Exercise aim: The answer must match the listing exactly, with every line written out again.

------ The data ------

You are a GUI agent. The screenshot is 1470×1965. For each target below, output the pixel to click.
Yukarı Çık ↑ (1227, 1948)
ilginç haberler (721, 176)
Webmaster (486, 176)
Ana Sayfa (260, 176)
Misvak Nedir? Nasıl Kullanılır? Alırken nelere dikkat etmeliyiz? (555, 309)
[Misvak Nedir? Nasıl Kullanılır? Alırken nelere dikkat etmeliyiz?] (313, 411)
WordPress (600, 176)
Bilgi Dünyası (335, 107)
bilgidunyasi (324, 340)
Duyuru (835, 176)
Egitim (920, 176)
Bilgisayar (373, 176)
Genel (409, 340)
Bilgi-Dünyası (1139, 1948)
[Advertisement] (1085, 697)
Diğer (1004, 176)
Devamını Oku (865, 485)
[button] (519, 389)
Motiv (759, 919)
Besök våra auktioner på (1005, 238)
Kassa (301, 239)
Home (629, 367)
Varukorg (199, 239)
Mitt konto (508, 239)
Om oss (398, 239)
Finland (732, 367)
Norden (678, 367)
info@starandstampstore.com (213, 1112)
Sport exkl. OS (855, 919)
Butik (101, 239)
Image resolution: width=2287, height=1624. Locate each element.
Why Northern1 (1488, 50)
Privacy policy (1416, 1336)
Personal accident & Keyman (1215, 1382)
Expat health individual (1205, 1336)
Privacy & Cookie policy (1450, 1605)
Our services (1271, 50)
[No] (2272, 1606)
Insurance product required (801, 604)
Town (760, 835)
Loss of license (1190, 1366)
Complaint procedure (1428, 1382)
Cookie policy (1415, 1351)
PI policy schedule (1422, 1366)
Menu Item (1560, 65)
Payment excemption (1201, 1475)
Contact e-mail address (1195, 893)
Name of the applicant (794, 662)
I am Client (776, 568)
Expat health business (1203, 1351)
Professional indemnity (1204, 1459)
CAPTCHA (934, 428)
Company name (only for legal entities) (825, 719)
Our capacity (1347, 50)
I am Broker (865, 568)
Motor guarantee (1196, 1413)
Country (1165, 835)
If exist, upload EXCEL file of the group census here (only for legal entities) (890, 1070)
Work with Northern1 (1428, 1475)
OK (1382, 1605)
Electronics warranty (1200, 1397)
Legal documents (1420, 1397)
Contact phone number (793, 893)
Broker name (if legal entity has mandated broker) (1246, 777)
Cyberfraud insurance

------

Task response:
You are a GUI agent. The screenshot is 1470×1965. For each target below, output the pixel to click.
Yukarı Çık ↑ (1227, 1948)
ilginç haberler (721, 176)
Webmaster (486, 176)
Ana Sayfa (260, 176)
Misvak Nedir? Nasıl Kullanılır? Alırken nelere dikkat etmeliyiz? (555, 309)
[Misvak Nedir? Nasıl Kullanılır? Alırken nelere dikkat etmeliyiz?] (313, 411)
WordPress (600, 176)
Bilgi Dünyası (335, 107)
bilgidunyasi (324, 340)
Duyuru (835, 176)
Egitim (920, 176)
Bilgisayar (373, 176)
Genel (409, 340)
Bilgi-Dünyası (1139, 1948)
[Advertisement] (1085, 697)
Diğer (1004, 176)
Devamını Oku (865, 485)
[button] (519, 389)
Motiv (759, 919)
Besök våra auktioner på (1005, 238)
Kassa (301, 239)
Home (629, 367)
Varukorg (199, 239)
Mitt konto (508, 239)
Om oss (398, 239)
Finland (732, 367)
Norden (678, 367)
info@starandstampstore.com (213, 1112)
Sport exkl. OS (855, 919)
Butik (101, 239)
Image resolution: width=2287, height=1624. Locate each element.
Why Northern1 (1488, 50)
Privacy policy (1416, 1336)
Personal accident & Keyman (1215, 1382)
Expat health individual (1205, 1336)
Privacy & Cookie policy (1450, 1605)
Our services (1271, 50)
[No] (2272, 1606)
Insurance product required (801, 604)
Town (760, 835)
Loss of license (1190, 1366)
Complaint procedure (1428, 1382)
Cookie policy (1415, 1351)
PI policy schedule (1422, 1366)
Menu Item (1560, 65)
Payment excemption (1201, 1475)
Contact e-mail address (1195, 893)
Name of the applicant (794, 662)
I am Client (776, 568)
Expat health business (1203, 1351)
Professional indemnity (1204, 1459)
CAPTCHA (934, 428)
Company name (only for legal entities) (825, 719)
Our capacity (1347, 50)
I am Broker (865, 568)
Motor guarantee (1196, 1413)
Country (1165, 835)
If exist, upload EXCEL file of the group census here (only for legal entities) (890, 1070)
Work with Northern1 (1428, 1475)
OK (1382, 1605)
Electronics warranty (1200, 1397)
Legal documents (1420, 1397)
Contact phone number (793, 893)
Broker name (if legal entity has mandated broker) (1246, 777)
Cyberfraud insurance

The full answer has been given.